Wednesday 27 May 2015

Assignment 5 - near completion and some closing thoughts.

While I write these few thoughts the printer is busy in the background making the last of the prints ready to send off to my tutor. There is more text to write. The text is in the muddle stage at the moment, with a number of paragraphs on a specific issue or subject associated with the assignment, but no real Introduction, middle and Conclusion. I assume, and only the next few days will confirm this that the muddle will become a coherent six to eight pages of mini essay. I am hoping that when all the prints are in front of me I will be able to comprehend what it is I am doing. This may seem strange, of course I know but seeing the work as a cogent piece of work may have the answer to some of the problems of bringing the work into context, rather than it just being an interesting exercise. I know from previous work that the technical difficulty is of little consequence so I am limiting my writing on that aspect to a few words. The wider context has developed as the images were made and the research continued. The initial thrust was with Karl Blossfeldt but I have widened that now to include William Henry Fox Talbot, Anna Atkins and Julia Margaret Cameron with contemporary references to Amanda Means, Stephen Gill and Rachel Warne.
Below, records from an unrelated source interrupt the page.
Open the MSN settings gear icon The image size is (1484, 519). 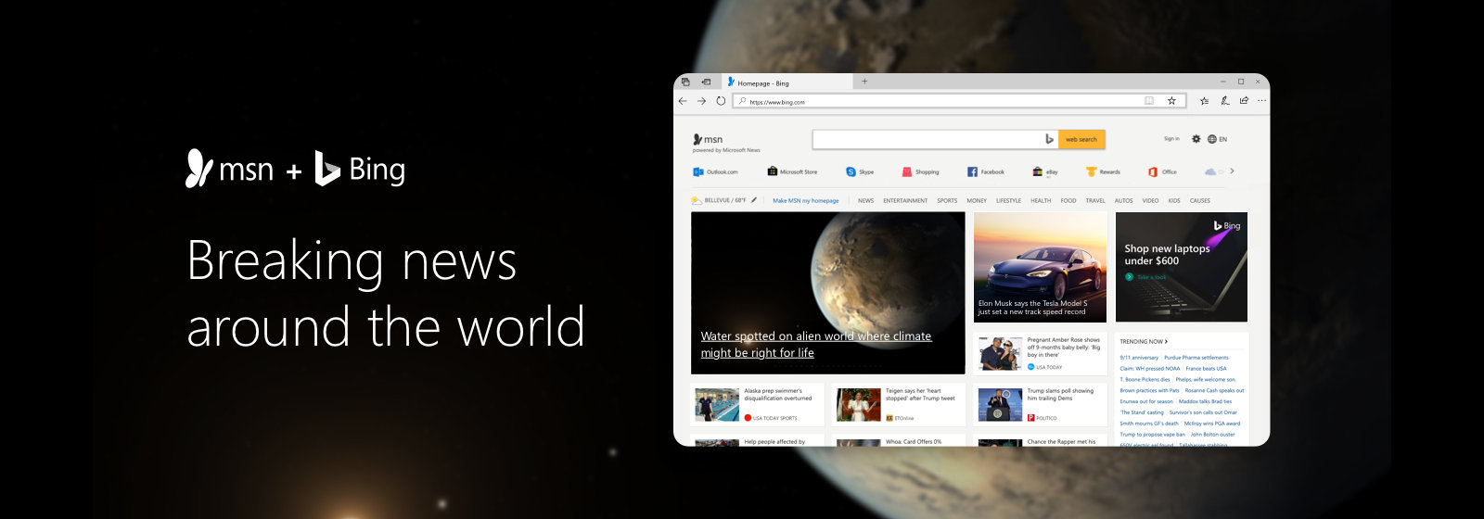point(1196,139)
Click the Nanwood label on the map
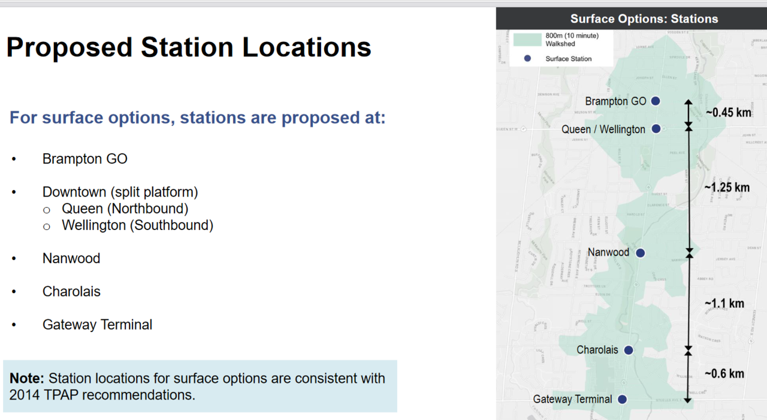Viewport: 767px width, 420px height. 608,252
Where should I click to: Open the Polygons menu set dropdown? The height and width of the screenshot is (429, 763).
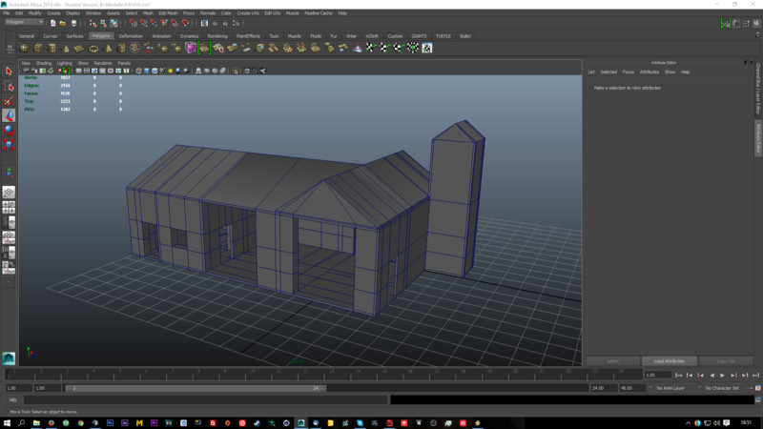click(24, 22)
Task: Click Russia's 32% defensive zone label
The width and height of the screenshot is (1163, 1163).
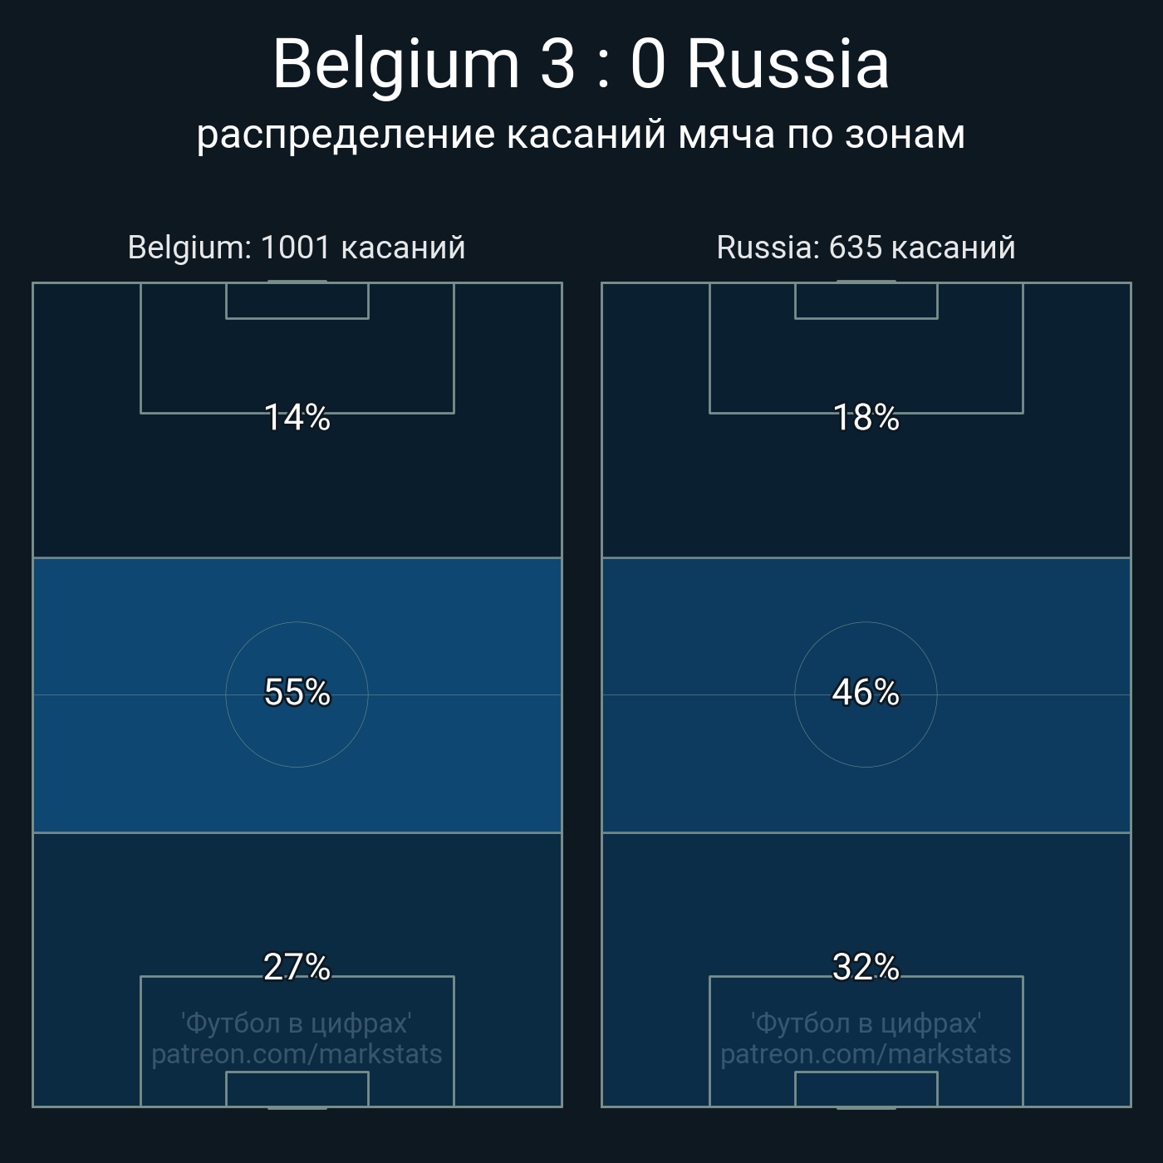Action: point(866,967)
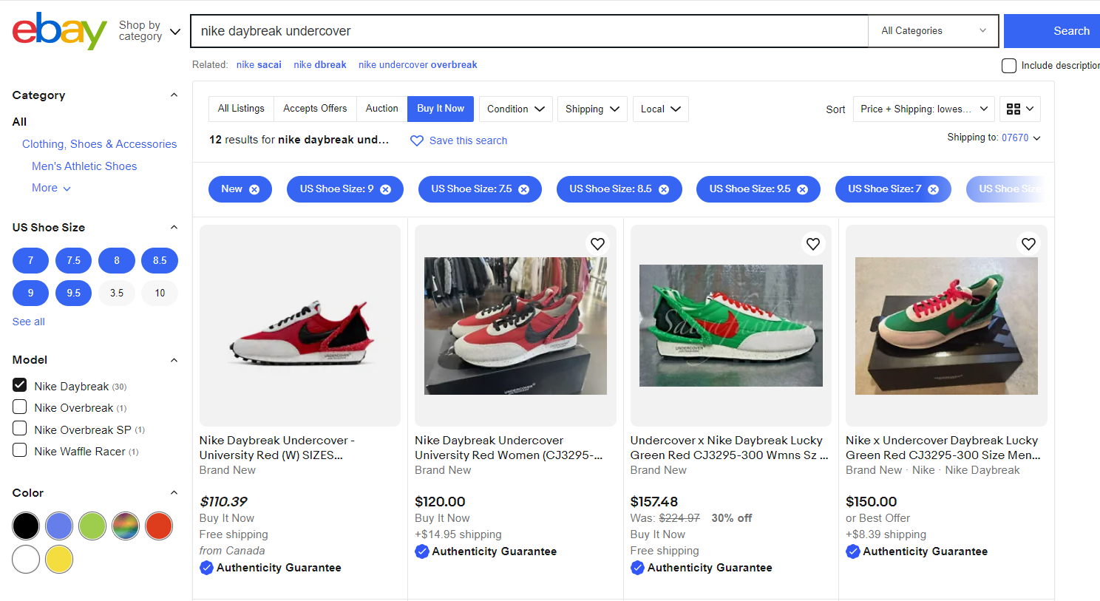Image resolution: width=1100 pixels, height=601 pixels.
Task: Remove the New condition filter chip
Action: (x=254, y=189)
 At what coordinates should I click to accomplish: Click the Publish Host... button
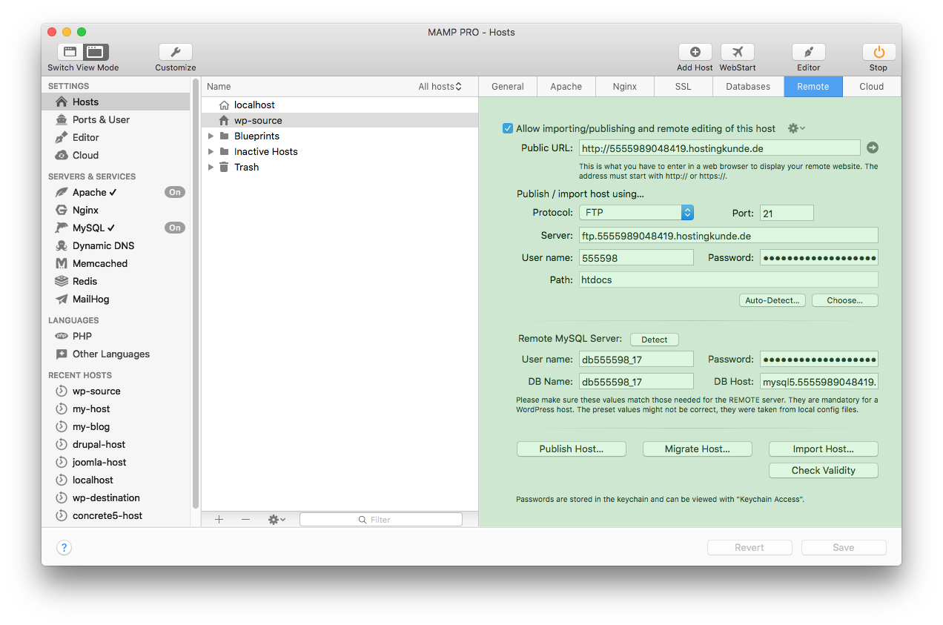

It is clear that botanical photography sits in two distinctly separate genre. The botanist is interested in the specimen and its place in a catalogue complete with Latin name and common name. The artist is exploring found objects within nature, isolating them or using them in the abstract. I feel a slight unease that I don't know the names of the specimens but I gain some comfort that by not naming them I am not exposing myself when I incorrectly identify them. This would seem a worse situation than no name at all.
For the assignment however I need to identify them, so maybe a simple numbering system will do or do I invent non botanical titles? I 'me not sure.

I need to consider the Learning Outcome. On the face of it I set out to recreate some 100 year old images in a 21st century studio. It has turned out to be a much wider piece of work. The research into Blossfeldt was difficult online (it seemed everyone had read Wikipedia and moved a few words around and published) but broadened into a detailed biographical review with the aid of three of his books. This in turn led to a wider look at botanical photography which goes back to the heart of photography and Fox Talbot. This is the first time I have set up a professional studio for macro work and now that I have overcome a number of engineering and technical issues there is scope to develop this for future work. Still life and the Dutch old masters I don't think so, but I have a few ideas for abstract based images that can be made here.

The assignment has at its base a job of work, which is to produce art that is commercial. This will not happen till later when I try and sell some and enter the 46th Eastern Open in October.